Sementara itu menurut narasumber lain, Adnan Pandu Praja, Business Judgement Rule (BJR) merupakan peraturan yang melindungi Direksi dan pengurus perseroan dari pertanggung jawaban atas kerugian perseroan akibat transaksi yang dilakukan oleh direksi dan pengurus perseroan, jika transaksi tersebut telah dilakukan dengan itikat baik, kehati-hatian dan sesuai batas kewenangan direksi dan pengurus perseroan.
Menurut pemaparan Hikmahanto dalam workshop yang diselenggarakan oleh Visi Integritas ini, dilema muncul ketika dalam menjalankan perusahaan, Manajemen Perusahaan pasti dihadapkan pada pengambilan keputusan. Baik keputusan untuk melakukan investasi hingga keputusan yang bersifat internal berupa pengadaan barang dan jasa. Dari sisi manajemen keputusan harus diambil, bahkan jika direksi tidak mengambil keputusan pun dianggap sebagai suatu keputusan. Namun demikian meski keputusan sudah diambil secara hati-hati (prudent) bukannya tidak mungkin perusahaan menderita kerugian atas keputusan yang diambil.
Nah, di Indonesia setiap pengambilan keputusan, baik yang berdampak positif maupun negatif bagi perusahaan, harus dipertanggung-jawabkan oleh manajemen yang dilakukan dihadapan Rapat Umum Pemegang Saham (RUPS). Bila pertanggung jawaban diterima maka Manajemen dibebaskan dari tanggung jawab perusahaan, termasuk bila ada kerugian yang diderita oleh perusahaan.
Namun demikian sesuai UU Perseroan Terbatas hal ini diatur dalam Pasal 97 ayat (3) bila perusahaan tidak bisa menerima pertanggung jawaban Manajemen maka Pemegang Saham dapat menuntut Manajemen memberikan ganti rugi.
Untuk mendapatkan ganti rugi, akibat kesalahan atau kelalaian dari Manajemen maka pemegang saham yang menggugat ganti rugi harus membuktikan bahwa Manajemen tidak memperhatikan BJR.
Sayangnya dalam konteks di Indonesia persoalan tak sesederhana itu. Karena manajemen yang memunculkan kerugian dalam BUMN bisa berdampak tidak saja pertanggung jawaban secara Perseroan sebagaiamna diatur dalam UU Perseroan Terbatas, tetapi dapat menyeretnya ke ranah pidana atau hal-hal yang berurusan dengan kejahatan. Hal ini disebabkan oleh adanya aturan di Pasal 2 huruf (g) UU Keuangan Negara yang menyebutkan bahwa Uang BUMN adalah Uang Negara.

•••

**DAFTAR KEGIATAN:**
1) Nyatakan apakah setiap pernyataan berikut sesuai dengan kutipan teks, dan kutip kata-kata penentunya: (a) pemegang saham yang menggugat ganti rugi wajib membuktikan bahwa Manajemen tidak memperhatikan BJR; (b) manajemen mempertanggungjawabkan keputusannya di hadapan Dewan Komisaris; (c) workshop tersebut diselenggarakan oleh Visi Integritas.
2) Menurut kutipan teks, aturan mana dalam UU Keuangan Negara yang menyebutkan bahwa Uang BUMN adalah Uang Negara?

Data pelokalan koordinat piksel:
•••

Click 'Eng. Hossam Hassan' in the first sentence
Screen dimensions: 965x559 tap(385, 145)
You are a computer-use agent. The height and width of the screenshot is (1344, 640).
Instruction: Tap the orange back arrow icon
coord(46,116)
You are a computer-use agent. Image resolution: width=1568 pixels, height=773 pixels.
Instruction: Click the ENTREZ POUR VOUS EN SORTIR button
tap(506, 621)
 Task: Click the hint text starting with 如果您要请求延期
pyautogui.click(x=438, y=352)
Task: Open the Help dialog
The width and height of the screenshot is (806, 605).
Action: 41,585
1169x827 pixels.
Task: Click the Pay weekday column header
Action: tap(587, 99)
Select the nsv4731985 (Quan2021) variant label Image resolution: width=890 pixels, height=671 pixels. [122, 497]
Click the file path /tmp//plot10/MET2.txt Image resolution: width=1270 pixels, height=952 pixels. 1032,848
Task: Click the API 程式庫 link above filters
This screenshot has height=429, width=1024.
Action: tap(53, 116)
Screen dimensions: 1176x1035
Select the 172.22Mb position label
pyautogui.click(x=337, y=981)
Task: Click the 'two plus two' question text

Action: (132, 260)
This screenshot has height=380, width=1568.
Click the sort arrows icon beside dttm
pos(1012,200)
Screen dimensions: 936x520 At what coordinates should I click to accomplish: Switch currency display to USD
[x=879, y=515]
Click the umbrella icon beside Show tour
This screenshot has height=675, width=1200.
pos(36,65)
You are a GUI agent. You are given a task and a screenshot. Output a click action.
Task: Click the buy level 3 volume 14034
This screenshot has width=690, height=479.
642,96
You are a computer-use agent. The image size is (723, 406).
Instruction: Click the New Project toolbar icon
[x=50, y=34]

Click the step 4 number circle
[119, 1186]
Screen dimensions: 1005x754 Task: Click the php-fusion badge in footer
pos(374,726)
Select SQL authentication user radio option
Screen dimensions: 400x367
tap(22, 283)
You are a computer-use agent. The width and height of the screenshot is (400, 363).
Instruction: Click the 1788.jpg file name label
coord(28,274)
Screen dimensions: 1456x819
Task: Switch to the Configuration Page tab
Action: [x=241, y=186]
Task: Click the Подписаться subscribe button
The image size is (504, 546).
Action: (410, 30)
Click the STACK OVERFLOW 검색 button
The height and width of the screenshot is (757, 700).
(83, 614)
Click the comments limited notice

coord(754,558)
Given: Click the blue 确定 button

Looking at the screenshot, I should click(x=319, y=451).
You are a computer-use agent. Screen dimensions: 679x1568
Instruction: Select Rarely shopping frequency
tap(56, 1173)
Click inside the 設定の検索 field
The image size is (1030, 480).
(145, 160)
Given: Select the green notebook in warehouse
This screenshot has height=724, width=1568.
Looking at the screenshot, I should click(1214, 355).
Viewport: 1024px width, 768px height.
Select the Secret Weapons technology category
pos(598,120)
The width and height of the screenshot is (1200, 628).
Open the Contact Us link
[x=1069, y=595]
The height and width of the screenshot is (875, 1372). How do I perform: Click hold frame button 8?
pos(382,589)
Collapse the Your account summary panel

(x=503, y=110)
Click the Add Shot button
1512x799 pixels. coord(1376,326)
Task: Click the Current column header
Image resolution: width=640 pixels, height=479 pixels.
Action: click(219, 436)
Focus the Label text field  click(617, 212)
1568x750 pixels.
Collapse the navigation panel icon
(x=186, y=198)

•••

**JAWABAN PER TUGAS:**
1)
(a) Ya: "pemegang saham yang menggugat ganti rugi harus membuktikan bahwa Manajemen tidak memperhatikan BJR"
(b) Tidak: "harus dipertanggung-jawabkan oleh manajemen yang dilakukan dihadapan Rapat Umum Pemegang Saham (RUPS)"
(c) Ya: "workshop yang diselenggarakan oleh Visi Integritas ini"

2) Pasal 2 huruf (g) UU Keuangan Negara.